Anthropocène, l’implacable enquête débute au nord de Bilbao, sur la plage Tunel Boca, formée de matériau d’origine humaine, des technofossiles, roches noires issues des hauts fourneaux de la région. C’est le prétexte pour évoquer l’anthropocène au travers de marqueurs géologiques de ce type.
Paul Crutzen définit l’anthropocène en tant que chimiste, ce qui interpelle les géologues. Il faudrait en prouver la marque dans les strates de la Terre. Jan Zalasiewivz, paléobiologiste, propose un groupe de travail.
Douze équipes réparties sur différents sites du globe afin d’être représentatif et voir si les changements sont synchrones.
L’exemple de la mer Baltique est convoquée: elle est fermée et charrie les résidus de nombreuses activités humaines. Des carottes de 60 cm sont prélevées pour estimer les 200 dernières années. Un outil puissant qu’est le calendrier géologique pour appréhender ce temps extrêmement long: nous sommes dans l’ère Cénozoïque, la période quaternaire et l’époque Holocène débutée il y a environ 11000 ans et où l’homme a pu émerger. Il faut se baser sur ce qui s’est passé avec les dinosaures, la météorite a eu un impact global et synchrone et on le décèle avec l’iridium qui permet de définir une limite géologique temporelle.
Il faut donc un marqueur comparable qui doit être d’ampleur planétaire.

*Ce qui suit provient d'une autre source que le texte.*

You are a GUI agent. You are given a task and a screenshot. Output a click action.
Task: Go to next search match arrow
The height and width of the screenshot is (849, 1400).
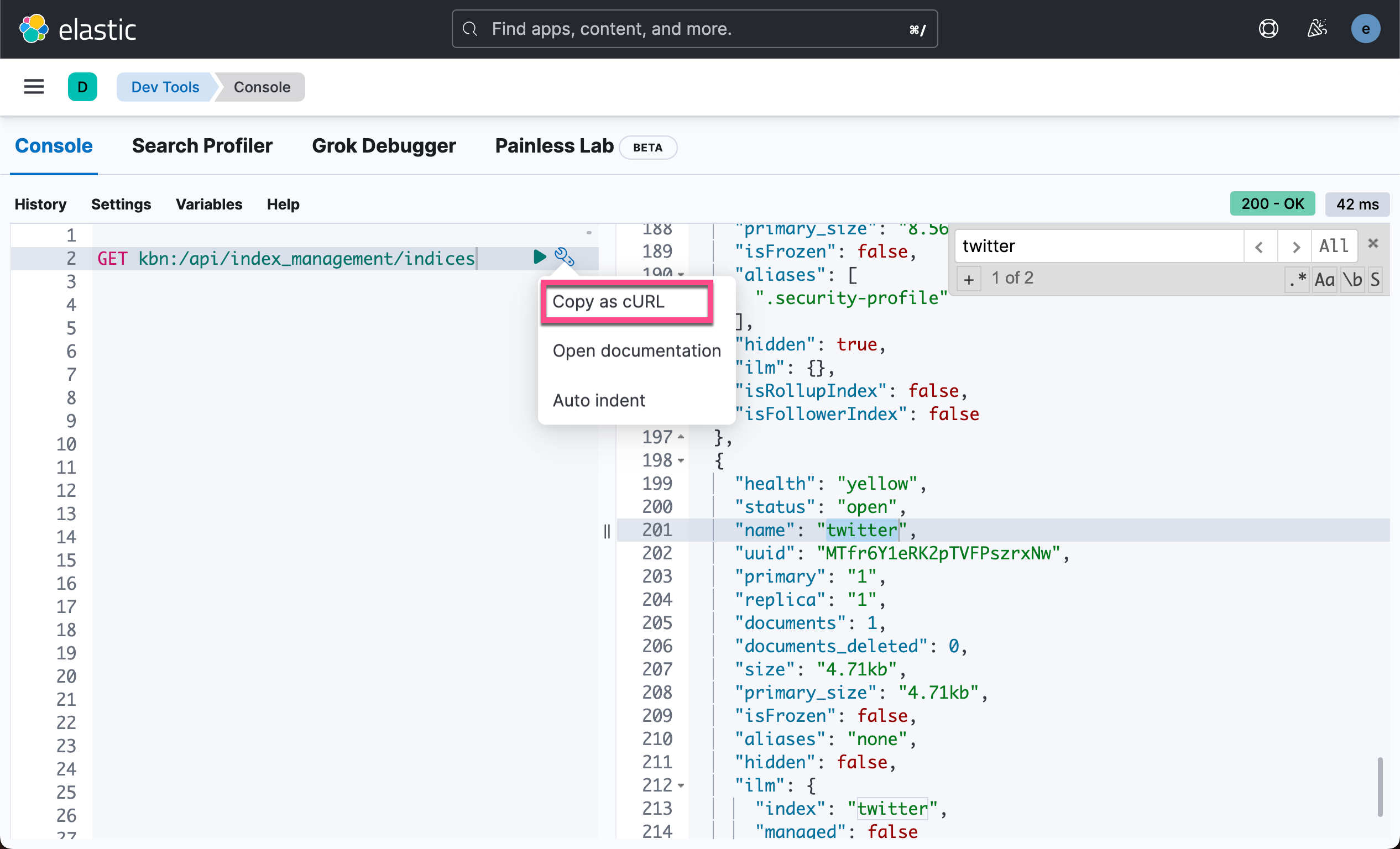(1295, 247)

Les carottes baltiques révèlent la présence de nutriments, les engrais chimiques (nitrates) gagnent les mers et les rivières et développent les algues.
On peut aussi s’atteler à chercher un marqueur d’un organisme vivant comme à San Francisco, dans la baie. Les carottes montrent des traces du commerce mondial : l’organisme vivant, le foraminifère, fort invasif, vient du Japon et transite avec les porte-conteneurs. ces foraminifères ont remplacé, en trois ans, les espèces originelles. D’autres espèces comme les palourdes sont arrivées de l’extérieur. Il y a modification de la chaine alimentaire. On interroge notre capacité à dérégler les écosystèmes. Cela peut-il être un marqueur ?
Dans le golfe du Mexique, il y a eu prélèvement d’une carotte dans un organisme vivant, le corail. La présence de baryum, qui a augmenté récemment, s’expliquerait par l’activité d’extraction pétrolière du secteur. Est rappelée la consommation intense en pétrole.
Au Japon, à Beppu, la ville des enfers aux multiples geysers, les carottes révèlent ici des microplastiques. Le premier plastique date de 1856 mais c’est après-guerre que l’explosion quantitative se fait. 80 % des déchets plastiques se retrouvent dans la nature ensuite. Ces microplastiques ont intégré le cycle de l’eau, la chaine alimentaire et même le sang humain.
Au Canada, les carottes du lac Crawford montrent des particules fines, sphériques carbonées, qui ne se décomposent pas. A nouveau, il y a augmentation à partir des années 1950.
L’Antarctique, à l’opposé de l’activité humaine, révèle aussi ces particules.
L’explication de la « grande accélération » tient à la standardisation, la publicité, la hausse du pouvoir d’achat, la consommation de masse qui se met en marche. En superposant des graphiques d’ordre socioéconomique et des graphiques biophysiques, on constate sans appel que l’inflexion se fait en 1950. La nature n’est pas si forte en adaptation qu’on le pensait à cette époque.
Le terme « anthropocène » gène car il inclut l’humanité tout entière alors que la cause n’est le fait qu’une petite partie de la population mondiale (Europe et Amérique du Nord).
Des sites sont non étudiés en Afrique, Russie, Amérique du Sud…il y a donc scepticisme à définir chez les géologues car il y a un certain parti pris politique.
En Chine, on est au lac Sihailongwan, éloigné des influences humaines, pas si loin de Xi’an, au centre du pays. On y trouve le plutonium, un plutonium qui n’est pas originaire d’essais nucléaires locaux et donc il s’agit d’un dépôt mondial. C’est la signature humaine liée aux tests des bombes avant que ceux-ci ne deviennent souterrains.
Même si tout corrobore, il faut un site « étalon » chez les géologues, c’est l’usage : le vainqueur est le site du lac Crawford au Canada même si c’est l’esprit global du projet qui est gagnant pour prouver que les humains ont modifié la planète. Mais l’instance majeure qu’est la commission internationale de stratigraphie n’a pas statué en la faveur de l’adoption de ce terme qui définit un temps trop court à leurs yeux et non achevé de fait. Ainsi, au printemps 2024, le groupe de travail a décidé de s’affranchir de cette tutelle pour poursuivre et essayer de faire reconnaître ce terme.
On lira en complément l’ouvrage « Géographie de l’anthropocène » paru chez Armand Colin.